図8には、横軸をプレスの成形時の押し込み量とし、縦軸を荷重とした場合の、押し込み量と荷重との関係を示すグラフである。
Claims (15)
- チタン板のプレス成形加工に用いるプレス用金型であって、
基材と、前記基材の表面に形成された表面処理皮膜とを備え、
前記基材は、質量%で、
C:1.00~2.30%、
Si:0.10~0.60%、
Mn:0.20~0.80%、
P:0.030%以下、
S:0.030%以下、
Cr:4.80~13.00%を含有し、
残部が鉄及び不純物からなる組成を有する鋼材からなり、
前記表面処理皮膜は、
前記基材上に形成された、Niを含有する第1めっき層を備え、
前記第1めっき層は、P:3.0~7.0質量%、B:0.5~3.0質量%を含有し、残部がNi及び不純物からなるNi-P-Bめっき層に、0.5~3質量%のh-BN粒子が含有されてなり、ビッカース硬さが700~1100の範囲であり、
前記表面処理皮膜は、更に、前記第1めっき層と前記基材との間に、Niを含有する第2めっき層を備え、
前記第2めっき層は、P:3.0~10.0質量%、B:0.5~3.0質量%を含有し、残部がNi及び不純物からなり、ビッカース硬さが700~800のNi-B-Pめっき層であることを特徴とする
チタン板のプレス用金型。 - 前記第1めっき層のビッカース硬さが800超~1100の範囲である請求項1に記載のチタン板のプレス用金型。
- 前記第1めっき層のビッカース硬さが700~800の範囲である請求項1に記載のチタン板のプレス用金型。
- 前記基材と、前記第1めっき層または前記第2めっき層との間に、厚み0.1~1μmの電気Niめっき層が形成されている請求項1乃至請求項3の何れか一項に記載のチタン板のプレス用金型。
- 前記第1めっき層の厚みが1~10μmの範囲である請求項1乃至請求項4の何れか一項に記載のチタン板のプレス用金型。

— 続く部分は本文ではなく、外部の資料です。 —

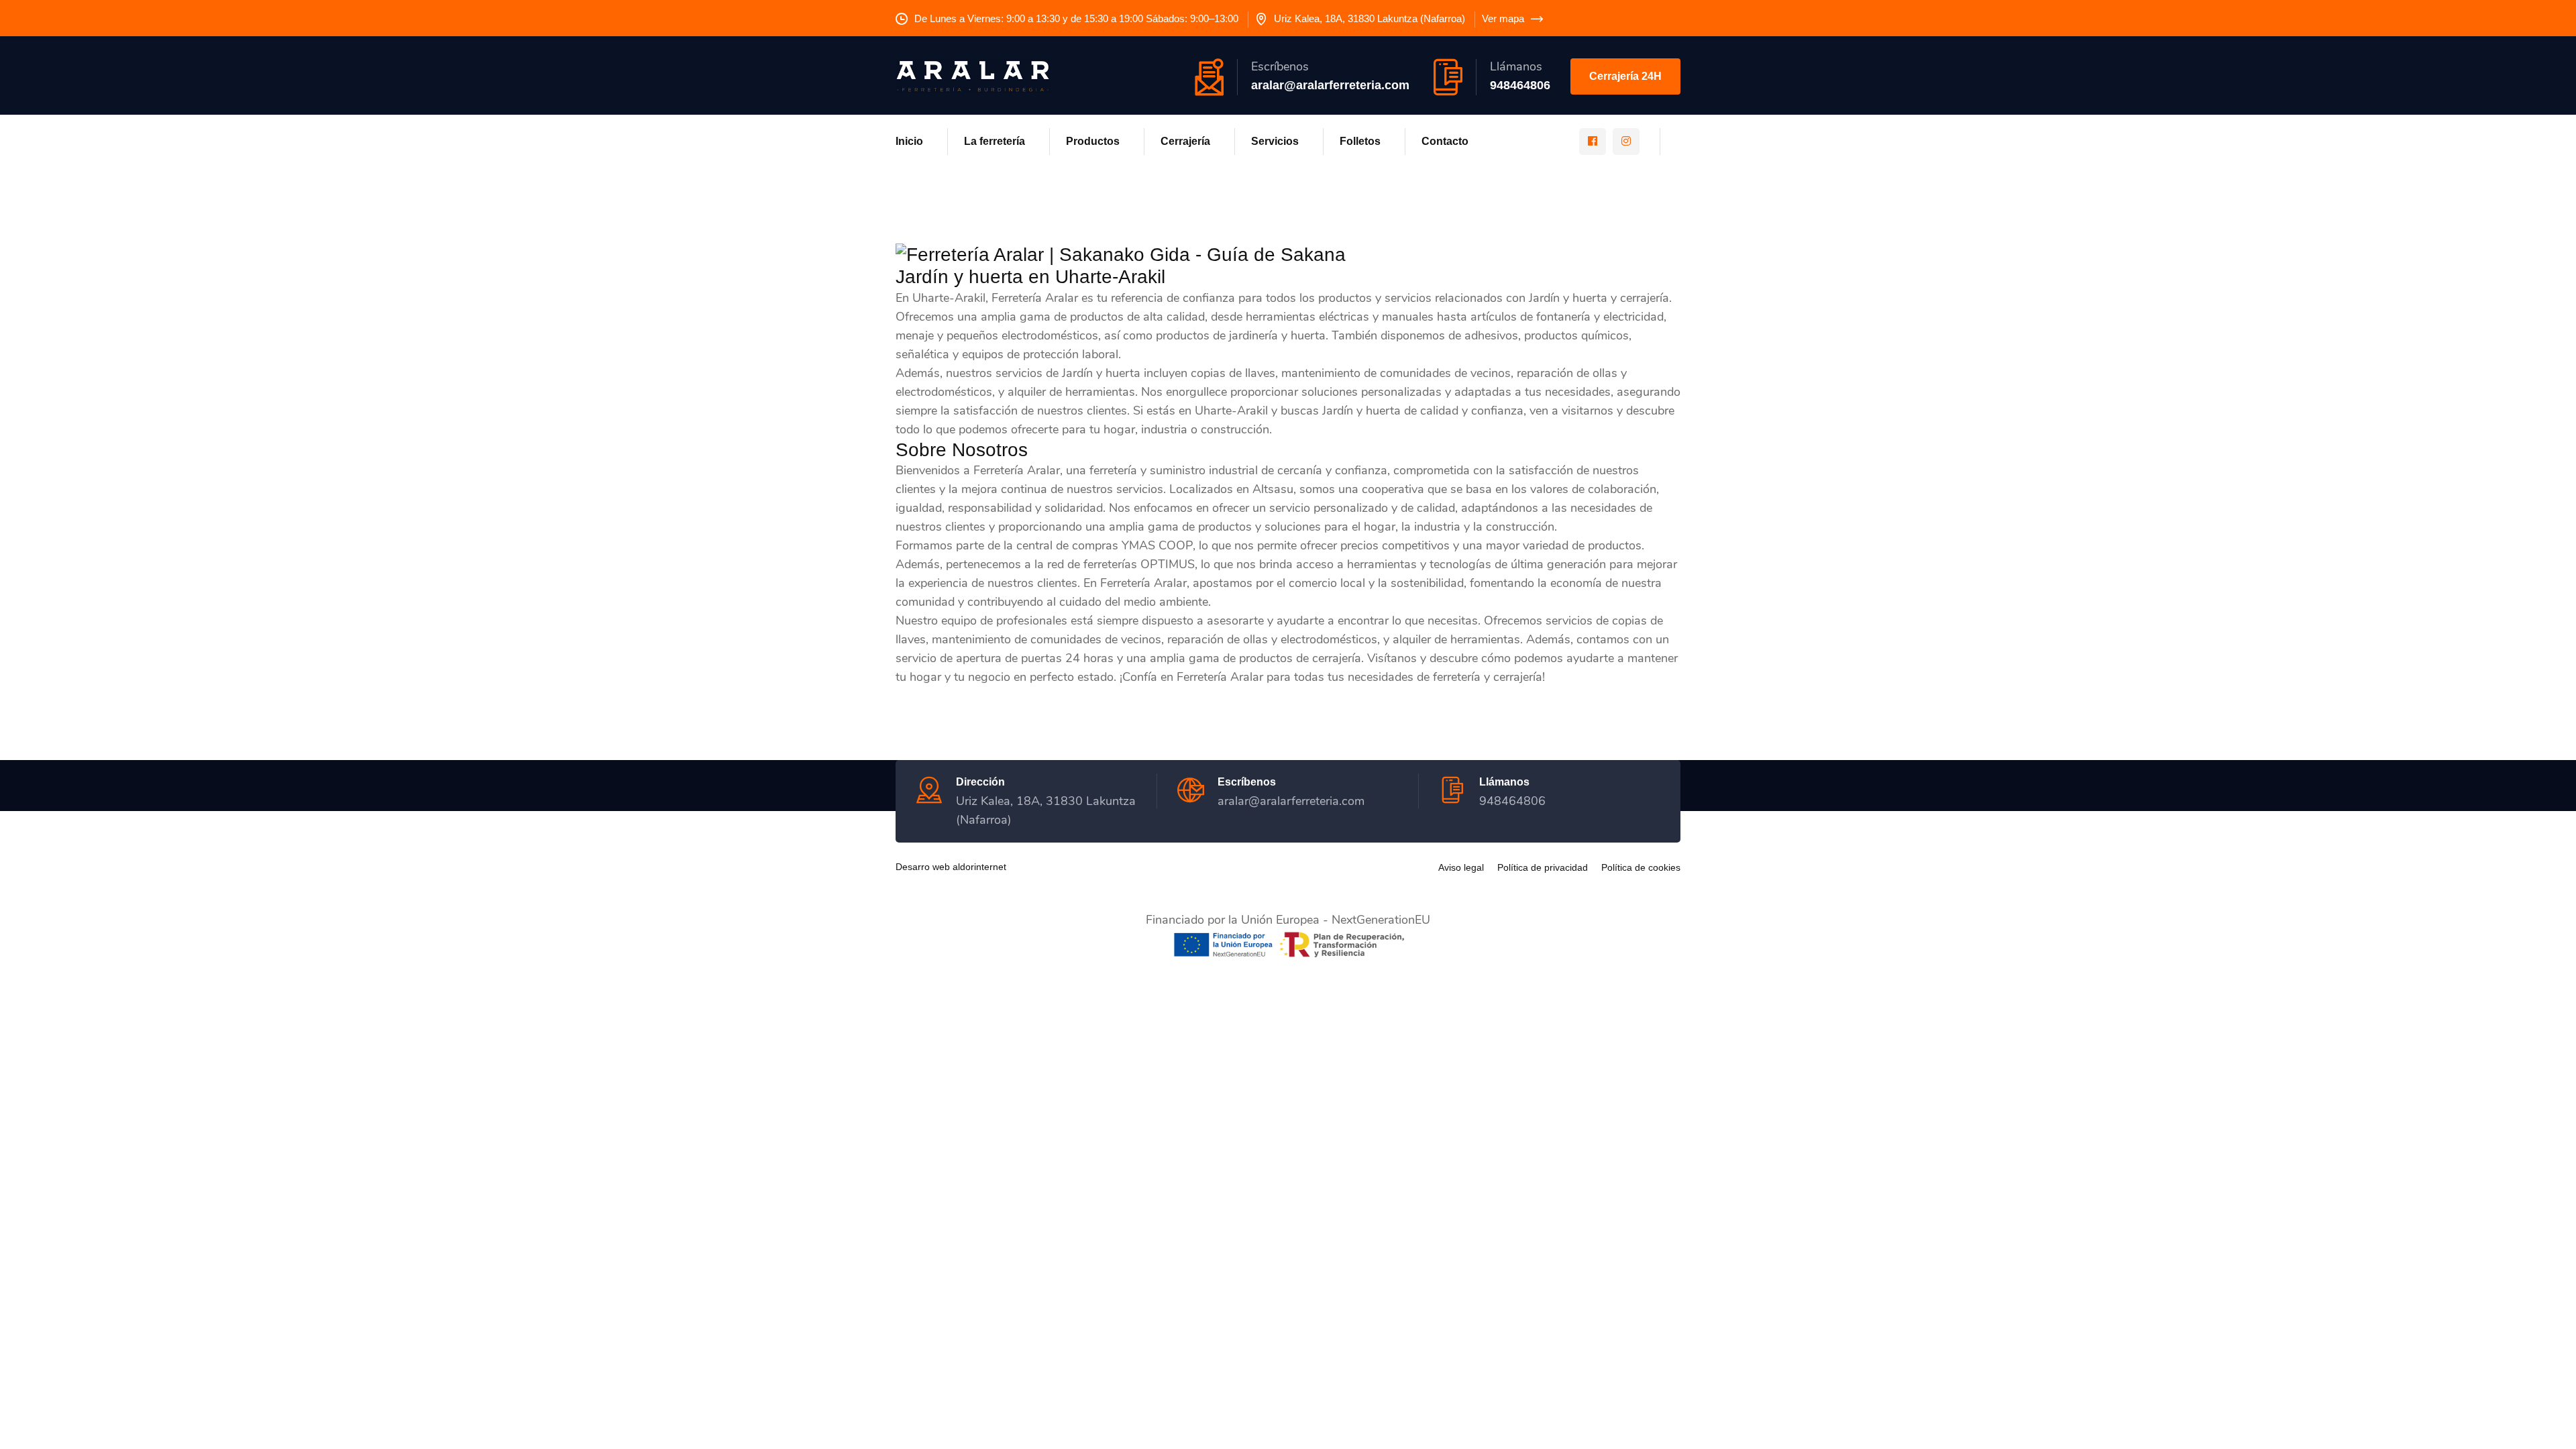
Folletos (1360, 141)
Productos (1093, 141)
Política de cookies (1640, 867)
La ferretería (994, 141)
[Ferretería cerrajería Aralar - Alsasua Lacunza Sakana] (973, 75)
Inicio (909, 141)
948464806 (1520, 85)
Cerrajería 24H (1625, 76)
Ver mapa (1503, 18)
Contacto (1444, 141)
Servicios (1275, 141)
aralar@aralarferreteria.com (1330, 85)
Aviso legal (1461, 867)
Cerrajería (1185, 141)
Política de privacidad (1542, 867)
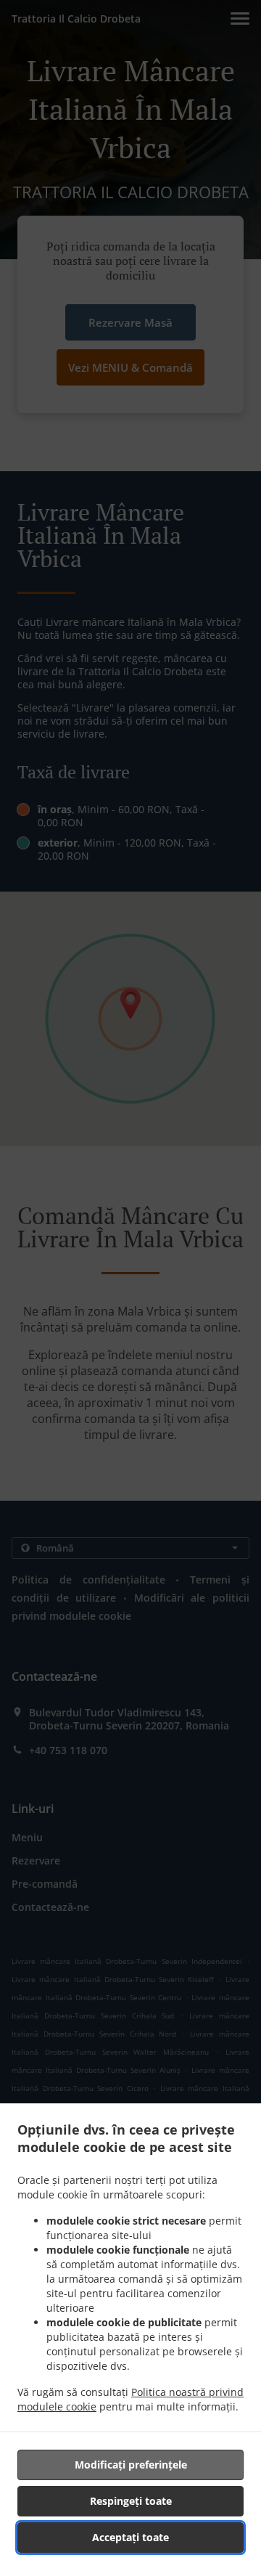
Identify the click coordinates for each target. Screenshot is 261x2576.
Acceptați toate (130, 2537)
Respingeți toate (131, 2501)
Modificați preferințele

- 前記第2めっき層の厚みが1~2μmの範囲である請求項1乃至請求項5の何れか一項に記載のチタン板のプレス用金型。
- 前記基材のビッカース硬さが550~650である請求項1乃至請求項6の何れか一項に記載のチタン板のプレス用金型。
- 前記基材の表面に窒化層が形成されている、請求項1乃至請求項7の何れか一項に記載のチタン板のプレス用金型。
- 前記窒化層の厚さが0.5μm~50μmである、請求項8に記載のチタン板のプレス用金型。
- 前記窒化層の平均窒素濃度が、0.10~1.0質量%である、請求項8または請求項9に記載のチタン板のプレス用金型。
- 前記窒化層における窒素の濃度分布が、前記窒化層表層から深さ方向に向かって減少する濃度勾配を有する、請求項8乃至請求項10の何れか一項に記載のチタン板のプレス用金型。
- 前記基材が、さらに、質量%で、
Mo:0.70~1.20%、
V:0.15~1.00%、
W:0.60~0.80%
の1種または2種以上を含有する、請求項1乃至請求項11の何れか一項に記載のチタン板のプレス用金型。 - 前記基材がパンチ及びダイである、請求項1乃至請求項12の何れか一項に記載のチタン板のプレス用金型。
- 請求項1~13の何れか一項に記載のチタン板のプレス用金型を用いて、チタン板をプレス成形する、チタン板のプレス成形方法。
- 前記チタン板をプレス成形する際、チタン板の変形状態として平面ひずみ状態を含む、請求項14に記載のチタン板のプレス成形方法。